If you are struggling with your finances, you have probably thought more than once about seeking relief through bankruptcy. It is a difficult decision, especially if you know little about the process and are unsure of what to expect. In fact, the uncertainty of what happens during bankruptcy is one reason why so many postpone seeking the relief they need from their overwhelming debt.
One common concern about bankruptcy is what might happen to any assets you own if you should file for Chapter 7 or Chapter 13. This is a valid question and one to consider carefully. However, it may put your mind at ease to learn that the goal of the courts is not to leave you destitute but rather to help you take reasonable steps to make a fresh financial start.
What can I keep?
Imagining yourself with no home, car or belongings can be upsetting, especially when you are already struggling to make ends meet. If Chapter 13 is the route you decide to take, you will probably not have to worry about liquidation of your assets. If you qualify for Chapter 7, it is possible that the bankruptcy court will determine to liquidate some of your assets to repay your creditors. However, the following may give you some peace of mind:
- A portion of the equity in your home is exempt from bankruptcy.

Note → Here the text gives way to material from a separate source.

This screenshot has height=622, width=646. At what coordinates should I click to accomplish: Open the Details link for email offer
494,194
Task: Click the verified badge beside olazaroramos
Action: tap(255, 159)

- Up to $4,000 of the equity in your vehicle is also exempt.
- If you own tools you need for your livelihood, a portion of these is likely exempt from liquidation.
- Over $600 per person worth of household items, such as clothing, books and furnishings, can qualify for personal exemptions.
- Chapter 7 usually does not affect your alimony, child support, essential life insurance payments, Social Security or other similar benefits.
- Exemptions also exist for some of your jewelry, your retirement account and many court judgments in your favor, such as a personal injury award.
With these and other exemptions, you could be able to maintain a reasonable standard of living while achieving relief from many of your debts. What some people do not realize is that seeking relief from debt through bankruptcy is one of the rights guaranteed by the U.S. Constitution. It is not something about which you should feel any shame or avoid because of a perceived stigma, especially if your debts are causing you to suffer with sleepless nights, tension in your relationships or physical illness.